Corporate fleet safety management practices like driver training, fatigue risk management, in-vehicle monitoring systems (IVMSs), and strong mobile phone policies can reduce the number and severity of motor vehicle crashes, the National Institute for Occupational Safety and Health (NIOSH) found in recently published research.

NIOSH researchers and colleagues from Miami University and the Network of Employers for Traffic Safety (NETS) analyzed 2016 crash data for NETS member companies, along with their responses to a detailed questionnaire about their fleet safety management programs and policies.

Researchers looked at data from 70 companies for almost 333,000 vehicles ranging from passenger cars to tractor-trailers in a variety of industries, examining almost 5.5 billion vehicle miles driven.

Motor vehicle crashes are the leading cause of workplace fatalities, according to NIOSH. More than 29,000 workers in the United States died in work-related motor vehicle crashes from 2003–2018. While Department of Transportation regulations have improved the safety of large trucks and buses, there are few regulations covering the driving of cars and other light-duty vehicles for work.

Researchers found that companies with policies on checking mobile phone records after all collisions and prohibiting the use of all electronic devices while driving, including the use of hands-free phones, fared better.

Earlier this year, the National Transportation Safety Board (NTSB) said the Occupational Safety and Health Administration (OSHA) needs to take steps to address motor vehicle crashes caused by distracted driving. According to the board, it’s OSHA’s responsibility to raise employers’ awareness of the need for strong cell phone policies prohibiting the use of portable electronic devices while driving company-owned vehicles. OSHA also should cite employers that fail to address distracted driving hazards, the board said in a report on a fatal crash involving a company-leased electric car.

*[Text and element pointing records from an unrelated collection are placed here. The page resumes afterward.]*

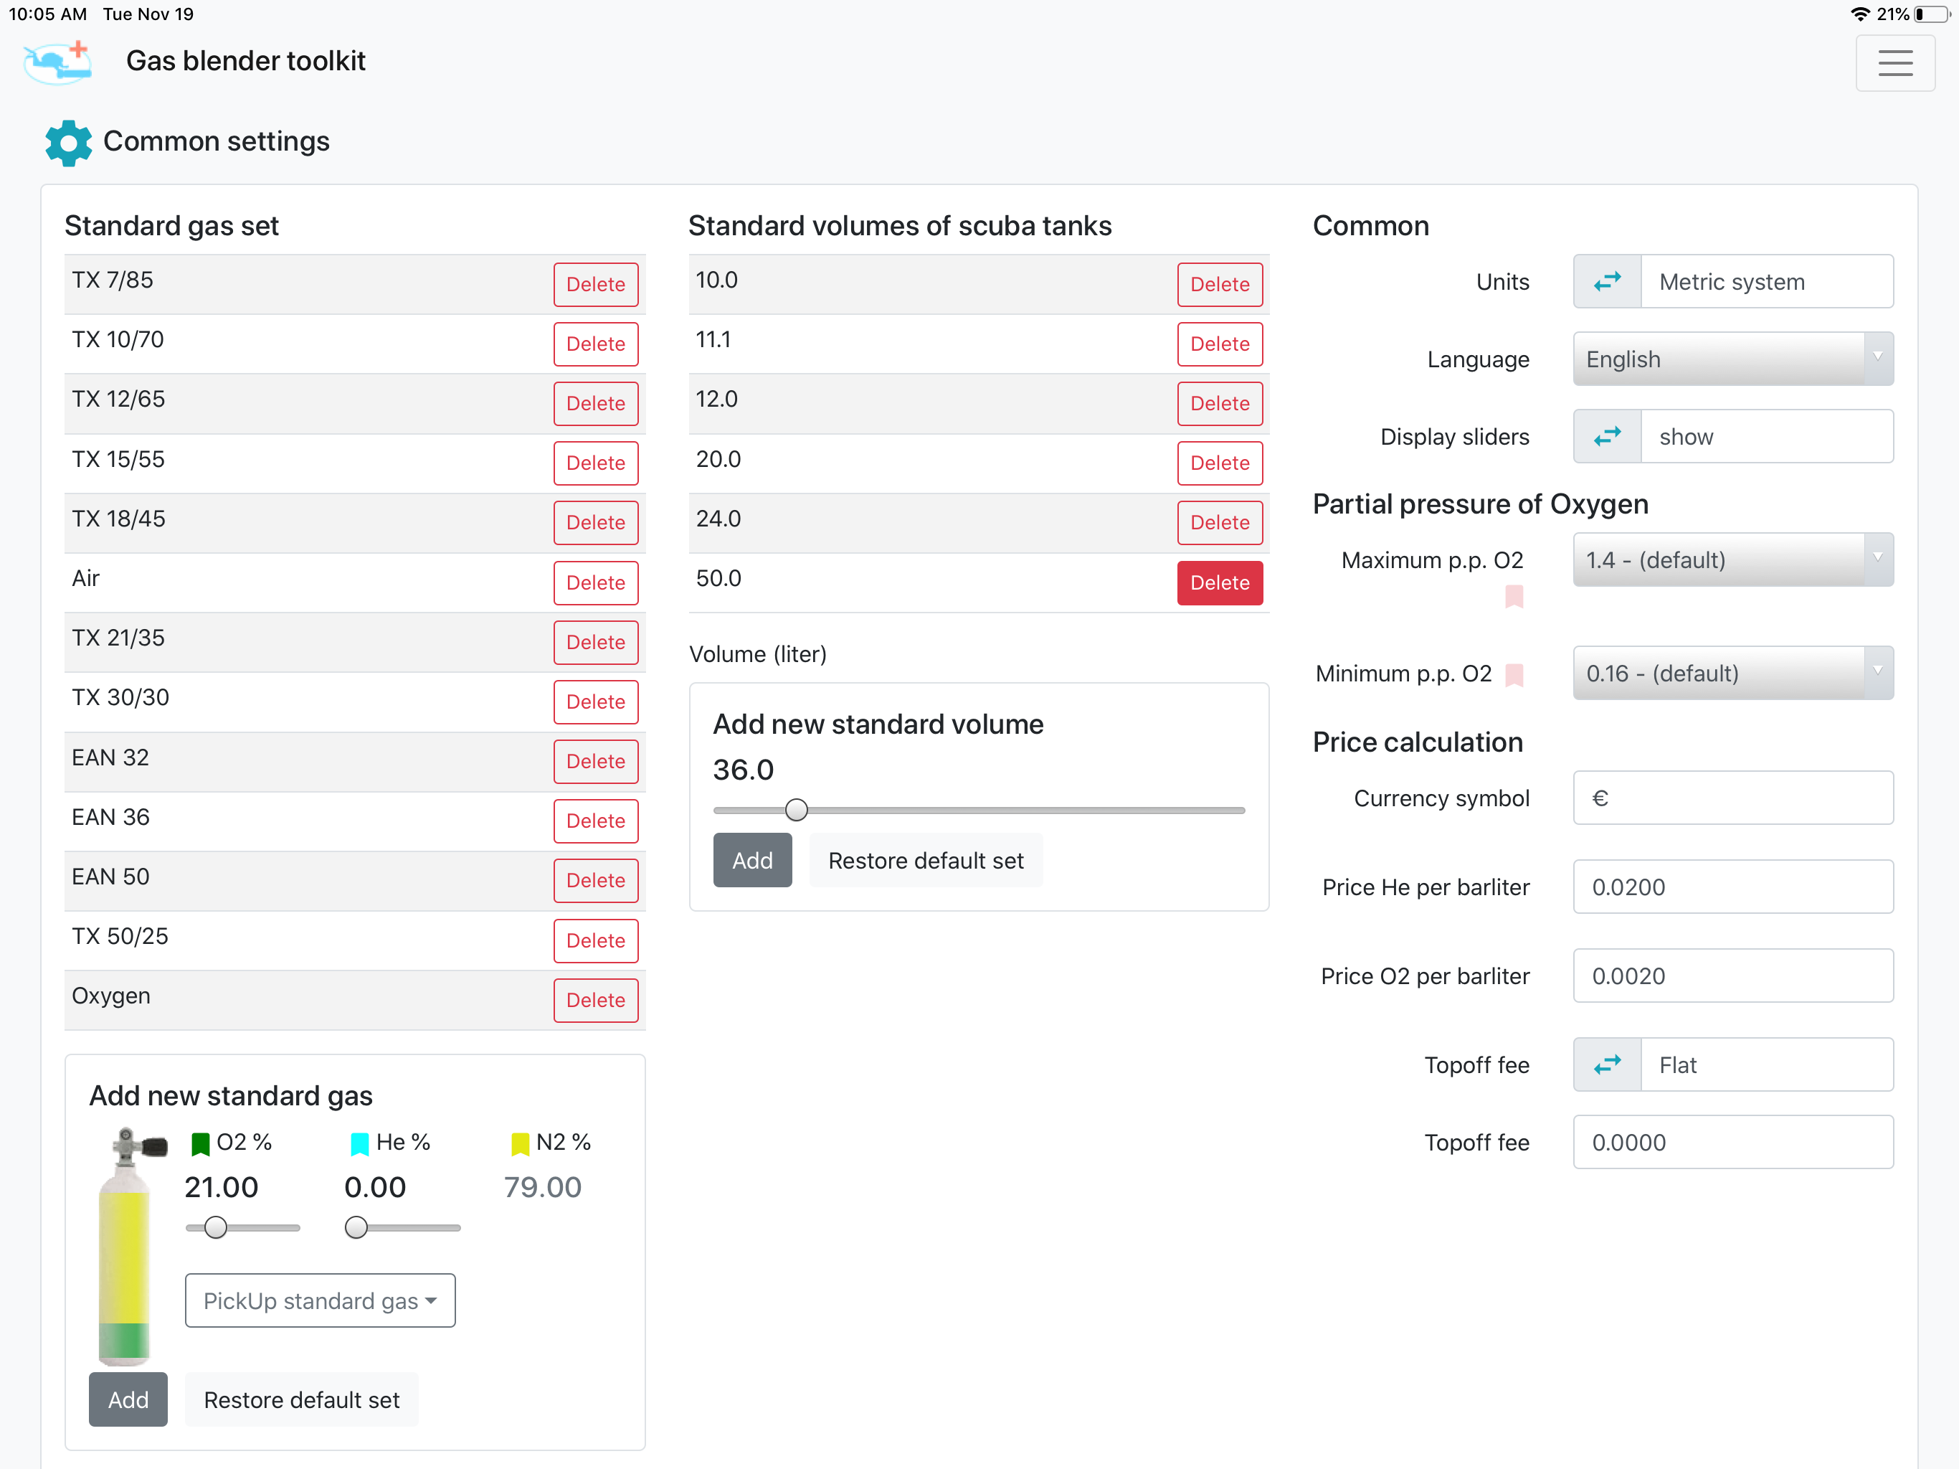
Task: Click the cyan He % marker icon
Action: 359,1144
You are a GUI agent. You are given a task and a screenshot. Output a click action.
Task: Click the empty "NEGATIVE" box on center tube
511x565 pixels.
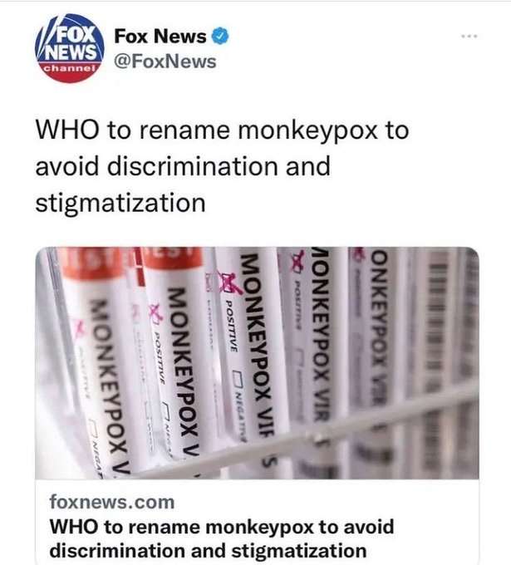pos(237,376)
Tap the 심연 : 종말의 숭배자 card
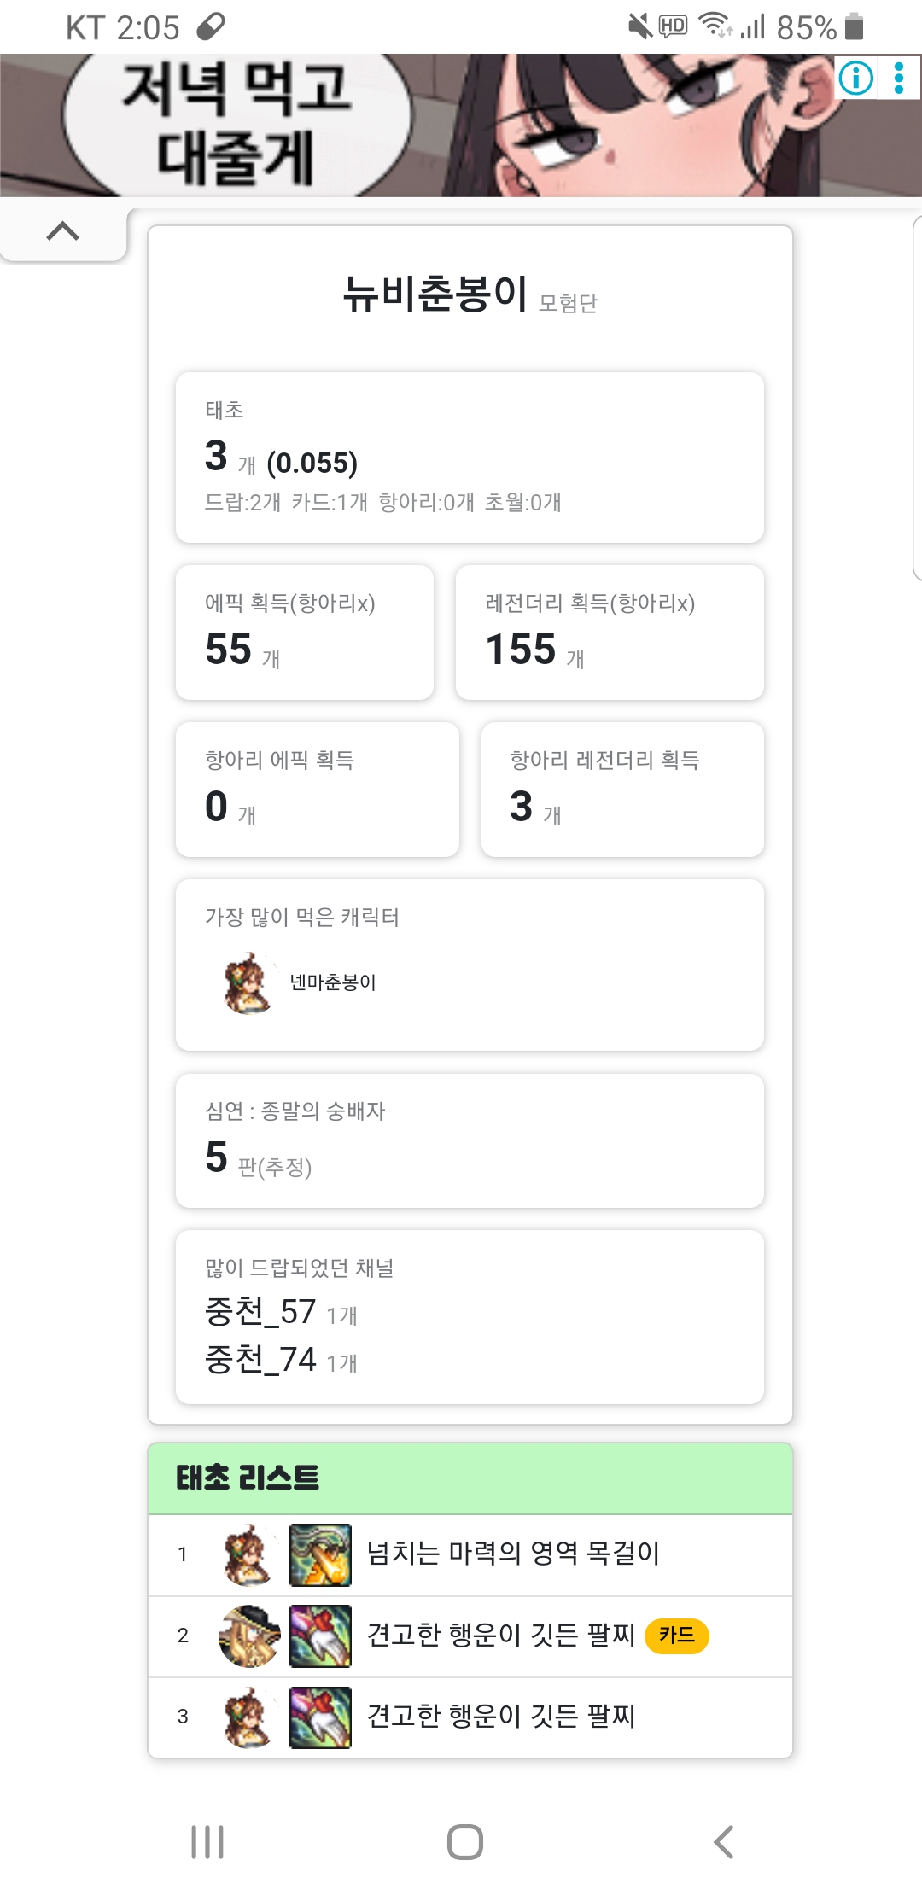The width and height of the screenshot is (922, 1895). pos(470,1140)
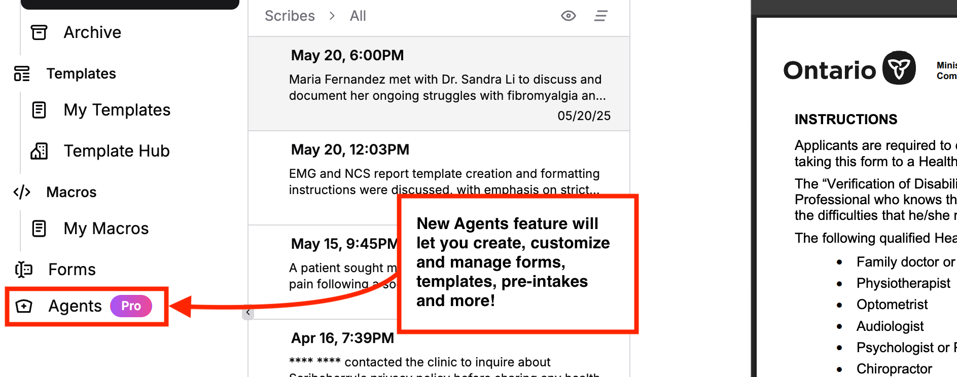Select the My Templates document icon
This screenshot has width=957, height=377.
[x=39, y=110]
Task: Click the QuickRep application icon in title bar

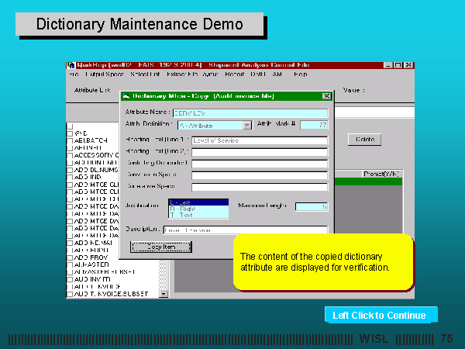Action: 71,65
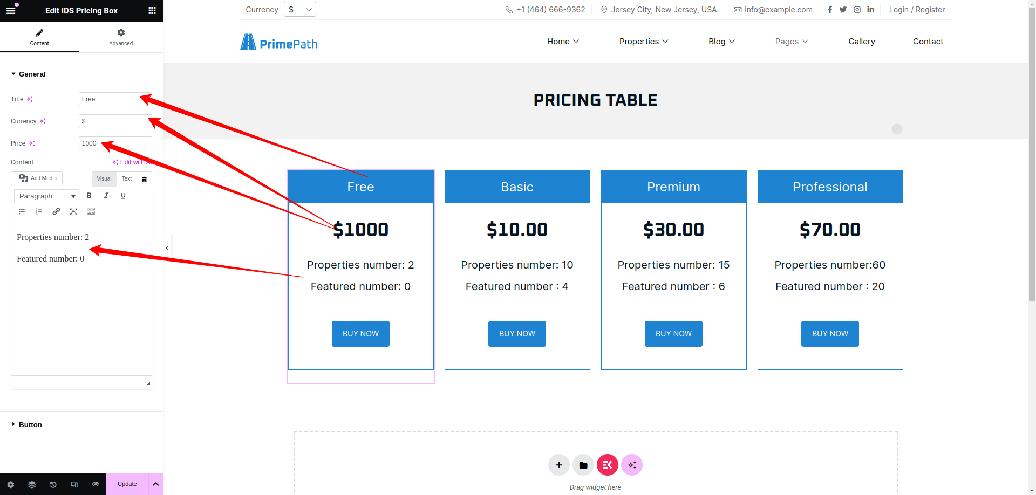Open Responsive Mode device icon

pyautogui.click(x=74, y=484)
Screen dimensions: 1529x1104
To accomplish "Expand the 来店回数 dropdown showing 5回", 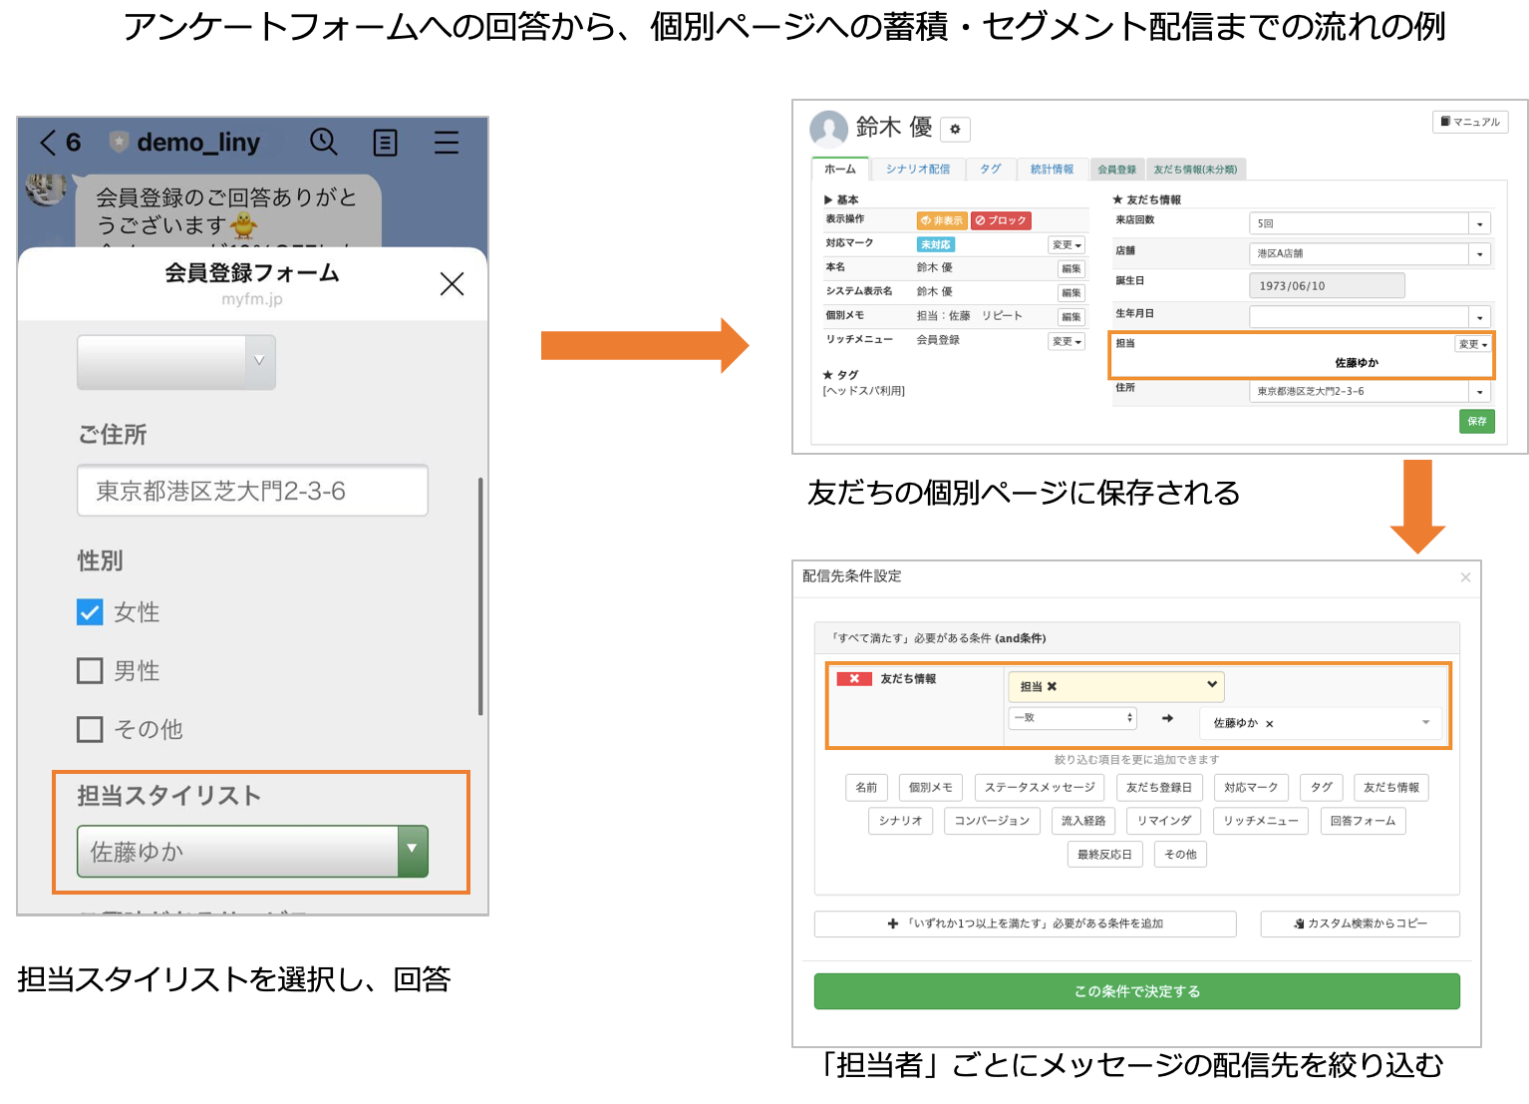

NIOSH research shows that employers should adopt a number of safety measures for company fleets to reduce the number and severity of motor vehicle crashes, including:

  • Fatigue risk management for light-vehicle drivers—safety practices such as fatigue awareness training, restrictions on night driving, and medical screenings for fatigue.
  • Managers’ commitment to fleet safety—the companies that reported that their top executives were committed to fleet safety and their field managers managed road safety well had greater success.
  • Determining crash severity as part of collision reviews—conducting in-depth reviews of all collisions and determining the severity of the collisions to identify issues that need to be remedied across a company’s fleet.
  • Using an IVMS—equipping vehicles with video cameras, coaching drivers by using video footage, and summarizing IVMS results for upper management.
  • Driver training—using a range of driver training methods, such as behind-the-wheel and classroom training; training all employees (not just those classified as motor vehicle operators); and paying particular attention to drivers identified as high-risk.

NIOSH’s Center for Motor Vehicle Safety cautions employers to communicate clear and consistent expectations for safe driving behaviors to all workers before installing and using IVMSs. Supervisors also need to provide one-on-one coaching in a timely manner, using a positive, instructive approach.